The task:
Reproduce precisely the lines of the listing below, starting with the line that contains "This screenshot has width=1944, height=1460." and stopping after the line that contains "Image resolution: width=1892"; include nothing else.

Material to process:
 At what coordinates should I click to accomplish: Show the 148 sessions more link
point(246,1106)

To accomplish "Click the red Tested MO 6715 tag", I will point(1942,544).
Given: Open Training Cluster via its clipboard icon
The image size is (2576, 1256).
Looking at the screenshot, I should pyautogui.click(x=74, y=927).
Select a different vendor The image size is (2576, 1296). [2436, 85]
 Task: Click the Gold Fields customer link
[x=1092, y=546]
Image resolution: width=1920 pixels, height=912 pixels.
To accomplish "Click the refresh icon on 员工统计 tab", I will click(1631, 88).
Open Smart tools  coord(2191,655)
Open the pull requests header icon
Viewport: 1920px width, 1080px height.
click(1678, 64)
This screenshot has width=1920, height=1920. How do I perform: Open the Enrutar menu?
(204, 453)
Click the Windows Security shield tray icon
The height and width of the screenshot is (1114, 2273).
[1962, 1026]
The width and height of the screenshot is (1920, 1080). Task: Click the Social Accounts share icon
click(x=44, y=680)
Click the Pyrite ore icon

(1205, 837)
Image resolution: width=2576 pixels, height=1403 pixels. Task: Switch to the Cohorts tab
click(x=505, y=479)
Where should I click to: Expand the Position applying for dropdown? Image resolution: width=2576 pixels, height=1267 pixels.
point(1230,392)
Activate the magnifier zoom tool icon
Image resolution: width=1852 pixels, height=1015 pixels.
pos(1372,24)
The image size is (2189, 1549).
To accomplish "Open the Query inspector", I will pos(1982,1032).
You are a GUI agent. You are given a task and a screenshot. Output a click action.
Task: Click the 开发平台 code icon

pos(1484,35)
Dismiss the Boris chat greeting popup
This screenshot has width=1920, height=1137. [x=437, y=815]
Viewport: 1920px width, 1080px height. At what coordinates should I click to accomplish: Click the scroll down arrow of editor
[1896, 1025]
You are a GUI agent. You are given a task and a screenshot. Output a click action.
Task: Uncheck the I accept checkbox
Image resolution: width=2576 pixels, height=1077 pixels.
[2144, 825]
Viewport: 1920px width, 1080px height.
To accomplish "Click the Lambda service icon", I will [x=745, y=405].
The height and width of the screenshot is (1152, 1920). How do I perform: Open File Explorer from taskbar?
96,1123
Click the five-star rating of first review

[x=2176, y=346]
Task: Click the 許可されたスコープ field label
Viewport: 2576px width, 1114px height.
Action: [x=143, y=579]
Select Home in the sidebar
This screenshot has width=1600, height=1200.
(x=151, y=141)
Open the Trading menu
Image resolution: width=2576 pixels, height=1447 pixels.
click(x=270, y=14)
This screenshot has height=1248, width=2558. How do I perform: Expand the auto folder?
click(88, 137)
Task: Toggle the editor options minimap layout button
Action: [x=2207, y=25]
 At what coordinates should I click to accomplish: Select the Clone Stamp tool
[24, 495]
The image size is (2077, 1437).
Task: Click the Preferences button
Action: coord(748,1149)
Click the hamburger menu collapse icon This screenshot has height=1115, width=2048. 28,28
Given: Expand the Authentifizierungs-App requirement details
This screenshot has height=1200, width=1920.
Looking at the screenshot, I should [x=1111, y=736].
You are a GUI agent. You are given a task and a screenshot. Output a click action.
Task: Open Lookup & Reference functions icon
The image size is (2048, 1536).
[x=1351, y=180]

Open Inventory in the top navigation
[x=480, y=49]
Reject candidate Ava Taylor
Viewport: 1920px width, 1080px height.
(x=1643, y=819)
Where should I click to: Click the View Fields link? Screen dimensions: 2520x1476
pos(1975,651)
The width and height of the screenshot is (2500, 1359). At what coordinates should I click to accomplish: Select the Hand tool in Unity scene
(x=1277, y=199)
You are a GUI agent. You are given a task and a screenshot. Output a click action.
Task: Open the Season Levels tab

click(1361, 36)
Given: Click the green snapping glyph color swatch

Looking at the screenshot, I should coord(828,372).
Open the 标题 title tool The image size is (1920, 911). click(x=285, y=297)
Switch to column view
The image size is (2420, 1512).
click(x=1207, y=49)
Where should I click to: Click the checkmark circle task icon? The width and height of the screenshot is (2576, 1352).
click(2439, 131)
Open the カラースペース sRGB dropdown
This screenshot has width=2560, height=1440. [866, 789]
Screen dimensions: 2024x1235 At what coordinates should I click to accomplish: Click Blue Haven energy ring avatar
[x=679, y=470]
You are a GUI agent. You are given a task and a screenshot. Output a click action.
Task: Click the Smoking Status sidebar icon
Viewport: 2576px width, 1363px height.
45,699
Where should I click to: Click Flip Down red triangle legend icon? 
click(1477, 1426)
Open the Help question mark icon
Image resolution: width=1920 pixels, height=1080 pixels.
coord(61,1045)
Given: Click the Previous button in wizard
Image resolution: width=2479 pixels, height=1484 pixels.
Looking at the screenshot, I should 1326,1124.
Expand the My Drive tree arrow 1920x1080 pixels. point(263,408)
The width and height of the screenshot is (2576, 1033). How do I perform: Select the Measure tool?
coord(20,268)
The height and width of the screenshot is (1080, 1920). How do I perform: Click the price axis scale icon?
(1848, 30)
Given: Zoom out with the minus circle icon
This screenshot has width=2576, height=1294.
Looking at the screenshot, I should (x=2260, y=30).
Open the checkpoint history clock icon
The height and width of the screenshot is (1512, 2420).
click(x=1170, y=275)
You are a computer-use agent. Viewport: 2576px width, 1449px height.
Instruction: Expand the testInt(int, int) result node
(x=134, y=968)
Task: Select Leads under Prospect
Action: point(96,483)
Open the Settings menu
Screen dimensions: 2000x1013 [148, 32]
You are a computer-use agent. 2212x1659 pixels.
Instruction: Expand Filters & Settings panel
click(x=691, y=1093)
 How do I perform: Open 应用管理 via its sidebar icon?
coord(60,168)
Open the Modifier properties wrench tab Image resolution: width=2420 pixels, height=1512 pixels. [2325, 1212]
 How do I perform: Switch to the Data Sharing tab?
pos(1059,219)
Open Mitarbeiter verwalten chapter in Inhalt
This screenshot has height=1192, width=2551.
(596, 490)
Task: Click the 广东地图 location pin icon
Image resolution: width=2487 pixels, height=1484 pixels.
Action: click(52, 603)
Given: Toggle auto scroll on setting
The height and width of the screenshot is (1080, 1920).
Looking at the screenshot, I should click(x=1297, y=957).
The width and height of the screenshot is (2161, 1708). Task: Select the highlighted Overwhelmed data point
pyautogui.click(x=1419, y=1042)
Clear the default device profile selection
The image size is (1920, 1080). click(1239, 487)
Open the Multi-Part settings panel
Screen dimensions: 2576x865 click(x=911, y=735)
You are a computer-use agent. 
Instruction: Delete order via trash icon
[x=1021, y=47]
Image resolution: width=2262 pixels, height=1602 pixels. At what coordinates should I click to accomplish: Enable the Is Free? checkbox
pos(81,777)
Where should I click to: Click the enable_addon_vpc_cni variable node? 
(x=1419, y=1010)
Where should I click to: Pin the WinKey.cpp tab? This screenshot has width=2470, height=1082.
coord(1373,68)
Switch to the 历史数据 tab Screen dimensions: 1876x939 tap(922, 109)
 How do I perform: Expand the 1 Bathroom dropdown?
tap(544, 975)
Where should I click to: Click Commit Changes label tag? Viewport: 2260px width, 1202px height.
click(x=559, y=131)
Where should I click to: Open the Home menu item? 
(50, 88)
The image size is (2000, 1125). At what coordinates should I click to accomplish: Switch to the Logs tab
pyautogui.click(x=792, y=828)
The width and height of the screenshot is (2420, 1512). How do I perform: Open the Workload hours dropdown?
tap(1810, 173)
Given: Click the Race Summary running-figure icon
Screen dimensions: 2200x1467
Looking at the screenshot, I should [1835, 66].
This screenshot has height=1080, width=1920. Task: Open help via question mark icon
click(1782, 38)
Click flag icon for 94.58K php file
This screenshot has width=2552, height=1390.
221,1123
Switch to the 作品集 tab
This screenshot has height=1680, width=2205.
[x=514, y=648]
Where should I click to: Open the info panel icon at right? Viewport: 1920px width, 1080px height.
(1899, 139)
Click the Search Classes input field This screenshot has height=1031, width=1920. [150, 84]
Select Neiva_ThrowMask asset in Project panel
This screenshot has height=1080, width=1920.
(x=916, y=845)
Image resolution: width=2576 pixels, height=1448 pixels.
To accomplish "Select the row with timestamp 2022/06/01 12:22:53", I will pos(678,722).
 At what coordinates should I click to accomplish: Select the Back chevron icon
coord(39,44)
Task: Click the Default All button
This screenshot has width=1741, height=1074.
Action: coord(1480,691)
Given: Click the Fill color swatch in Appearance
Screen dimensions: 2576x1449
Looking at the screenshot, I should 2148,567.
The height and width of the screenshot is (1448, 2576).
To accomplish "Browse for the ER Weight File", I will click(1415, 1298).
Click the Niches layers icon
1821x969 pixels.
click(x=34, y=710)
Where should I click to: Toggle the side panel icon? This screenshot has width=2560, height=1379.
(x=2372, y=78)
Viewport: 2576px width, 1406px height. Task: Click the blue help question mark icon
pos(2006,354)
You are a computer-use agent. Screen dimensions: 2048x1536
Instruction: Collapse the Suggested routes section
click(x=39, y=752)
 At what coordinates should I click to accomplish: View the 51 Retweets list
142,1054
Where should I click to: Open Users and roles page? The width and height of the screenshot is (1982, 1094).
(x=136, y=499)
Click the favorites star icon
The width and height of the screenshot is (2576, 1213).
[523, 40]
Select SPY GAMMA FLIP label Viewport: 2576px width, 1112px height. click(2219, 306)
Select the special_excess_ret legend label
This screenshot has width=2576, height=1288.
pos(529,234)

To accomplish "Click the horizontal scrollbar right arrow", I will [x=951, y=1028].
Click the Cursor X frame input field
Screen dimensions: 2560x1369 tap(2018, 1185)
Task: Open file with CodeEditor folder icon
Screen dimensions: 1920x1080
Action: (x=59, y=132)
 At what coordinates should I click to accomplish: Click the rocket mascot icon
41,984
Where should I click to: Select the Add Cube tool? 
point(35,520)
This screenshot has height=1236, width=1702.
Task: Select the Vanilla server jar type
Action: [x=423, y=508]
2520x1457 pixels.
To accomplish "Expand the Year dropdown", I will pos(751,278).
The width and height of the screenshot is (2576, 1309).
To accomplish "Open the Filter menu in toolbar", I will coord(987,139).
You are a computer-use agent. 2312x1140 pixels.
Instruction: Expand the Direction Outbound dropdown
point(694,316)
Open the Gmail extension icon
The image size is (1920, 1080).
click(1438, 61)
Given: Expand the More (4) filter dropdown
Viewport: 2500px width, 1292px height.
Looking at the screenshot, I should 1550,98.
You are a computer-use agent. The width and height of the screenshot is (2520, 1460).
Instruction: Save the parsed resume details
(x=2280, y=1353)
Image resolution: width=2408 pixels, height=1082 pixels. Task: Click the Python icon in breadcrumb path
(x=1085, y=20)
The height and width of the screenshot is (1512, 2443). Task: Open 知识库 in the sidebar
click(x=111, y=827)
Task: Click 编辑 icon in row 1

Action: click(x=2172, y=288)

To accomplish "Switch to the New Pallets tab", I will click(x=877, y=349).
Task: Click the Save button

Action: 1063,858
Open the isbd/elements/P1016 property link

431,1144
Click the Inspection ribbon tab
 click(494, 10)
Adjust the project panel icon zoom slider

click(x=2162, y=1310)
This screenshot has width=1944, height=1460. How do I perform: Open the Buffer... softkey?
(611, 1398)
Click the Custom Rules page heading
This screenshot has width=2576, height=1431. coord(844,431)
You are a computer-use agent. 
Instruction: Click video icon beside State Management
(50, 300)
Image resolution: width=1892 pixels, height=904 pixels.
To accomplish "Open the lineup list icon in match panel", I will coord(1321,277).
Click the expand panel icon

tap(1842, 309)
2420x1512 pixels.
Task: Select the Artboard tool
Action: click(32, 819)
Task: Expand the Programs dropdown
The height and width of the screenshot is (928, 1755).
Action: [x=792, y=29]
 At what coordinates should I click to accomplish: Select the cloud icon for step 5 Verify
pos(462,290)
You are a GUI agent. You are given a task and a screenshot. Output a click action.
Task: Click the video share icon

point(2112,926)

Solution:
This screenshot has width=1944, height=1460. How do I perform: Open the Buffer... softkey?
(611, 1398)
Click the Custom Rules page heading
This screenshot has width=2576, height=1431. coord(844,431)
You are a computer-use agent. 
Instruction: Click video icon beside State Management
(50, 300)
Image resolution: width=1892 pixels, height=904 pixels.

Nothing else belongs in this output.